The assignment is due via Gradescope at 11:59pm on the due date indicated on the schedule.
- ASIDE: Working with Docker + QEMU + GDB
- Getting Started
- Part 1: Memory Bugs in
sel_sort.c
- Part 2: Logic Bugs in Selection Sort
- Part 3:
meal_count
Problems (Optional)
In this lab we will introduce two tools for debugging C code - AddressSanitizer (ASan) and the GNU Debugger (GDB). ASan is useful for catching many common memory bugs. GDB allows you to step through your code one line at a time, with the ability to see values of variables along the way.
In this lab, you are given two programs, sel_sort.c
and meal_count.c
, each one containing multiple bugs. Your job is to find these bugs, using the capabilities of GDB and ASan.
To get credit for this lab you must follow along and complete the gradescope lab 4 assignment.
ASIDE: Working with Docker + QEMU + GDB
As with other assignments in this course, you should carry out all of your work within the Docker container that is distributed as part of the course infrastructure. The combination of Docker, QEMU, and GDB appears in several real-world applications (for example, kernel debugging), so beyond the standardization it offers for our class assignments, being able to use GDB in this way will turn out to be a useful skill for you.
However, the combination of these three adds some additional complexity to the use of GDB:
-
Because it needs to work at the level of the target machine’s ISA (i.e., RISC-V), you can’t just run a compiled program directly with GDB. Instead, you will need to use GDB’s remote-connection facility.
-
The remote-connection facility requires that you have two open terminal windows: one for the executable being run under QEMU and the other for GDB to connect to that process. Unfortunately, the fact that we are running QEMU in a Docker container adds even more complication:
- Because you are running everything in a Docker container, you need to make sure that both terminal windows are invoking the exact same container instance.
Adding Debugging Support To The CS3410 Container
The CS3410 course infrastructure document suggests that you define an alias (or, on Windows, an equivalent PowerShell function):
alias rv='docker run -i --init -e NETID=<YOUR_NET_ID> --rm -v "$PWD":/root ghcr.io/sampsyo/cs3410-infra'
where <YOUR_NET_ID>
should be replaced with your actual Cornell NetID.

Goal A:
Convert the rows from the line with "You are a computer-use agent." up to and including the line with "click(x=282, y=57)" into a two-column CSV with the headers instruction and action. Give one CSV line per row, putting its text and its answer each in a single quoted field with line breaks replaced by spaces, and leave out the pictures.

Data for processing:
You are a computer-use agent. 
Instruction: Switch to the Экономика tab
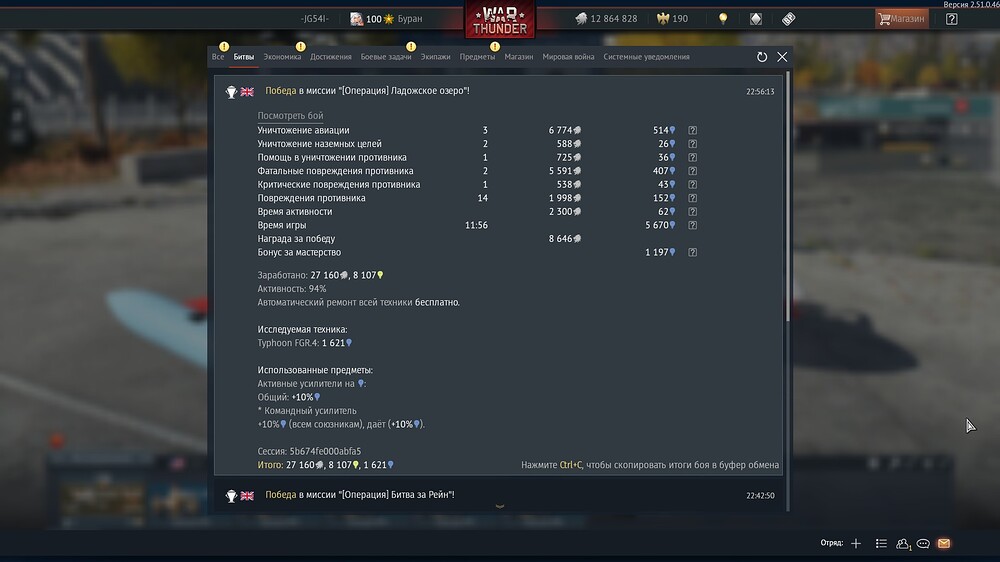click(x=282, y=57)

...

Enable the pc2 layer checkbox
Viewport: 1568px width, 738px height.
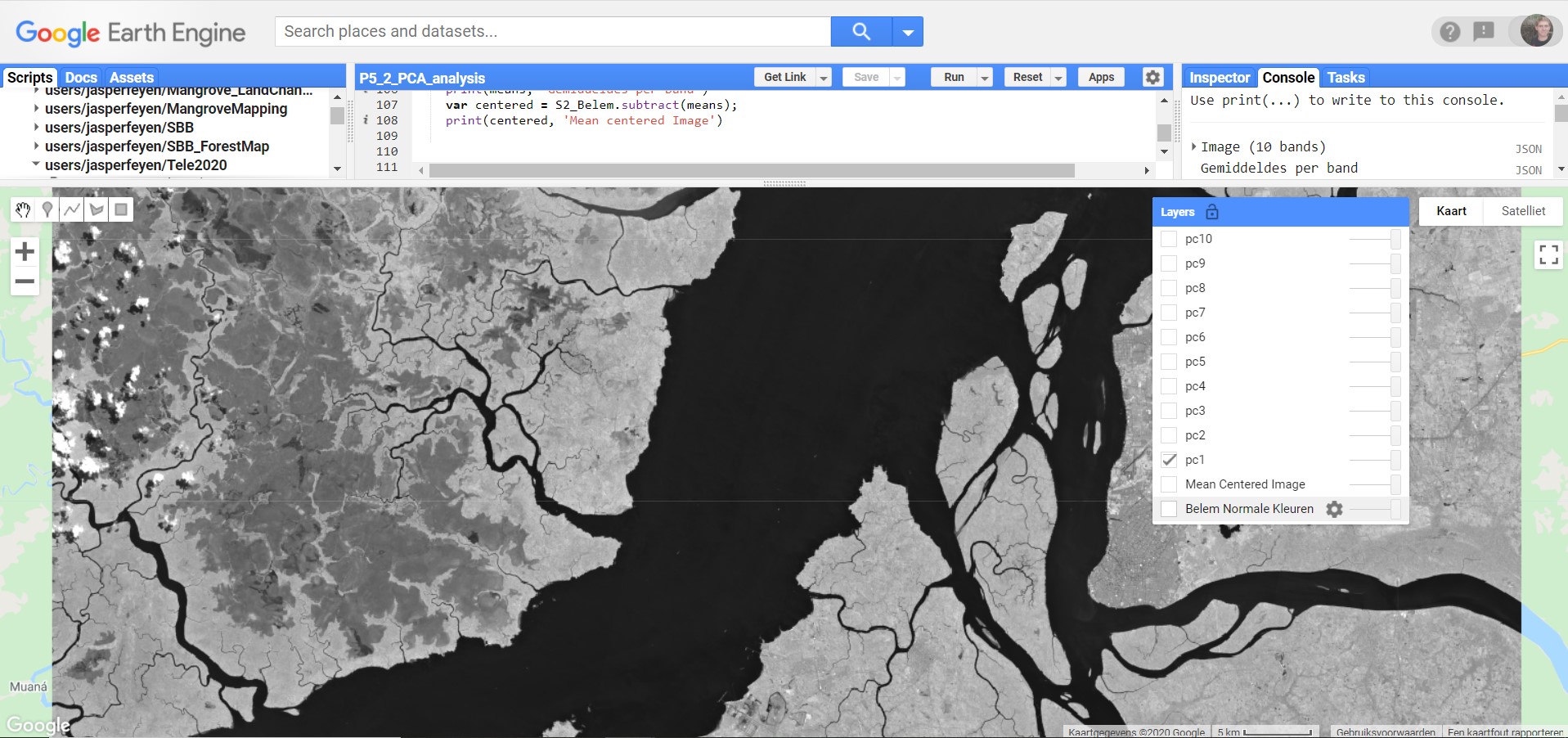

Goal B:
Output the part of the debugging lab text from "The assignment is" up to and including "lab 4 assignment." without any changes.

Problem solution A:
instruction,action
"You are a computer-use agent. Instruction: Switch to the Экономика tab","click(x=282, y=57)"

Problem solution B:
The assignment is due via Gradescope at 11:59pm on the due date indicated on the schedule.
- ASIDE: Working with Docker + QEMU + GDB
- Getting Started
- Part 1: Memory Bugs in
sel_sort.c
- Part 2: Logic Bugs in Selection Sort
- Part 3:
meal_count
Problems (Optional)
In this lab we will introduce two tools for debugging C code - AddressSanitizer (ASan) and the GNU Debugger (GDB). ASan is useful for catching many common memory bugs. GDB allows you to step through your code one line at a time, with the ability to see values of variables along the way.
In this lab, you are given two programs, sel_sort.c
and meal_count.c
, each one containing multiple bugs. Your job is to find these bugs, using the capabilities of GDB and ASan.
To get credit for this lab you must follow along and complete the gradescope lab 4 assignment.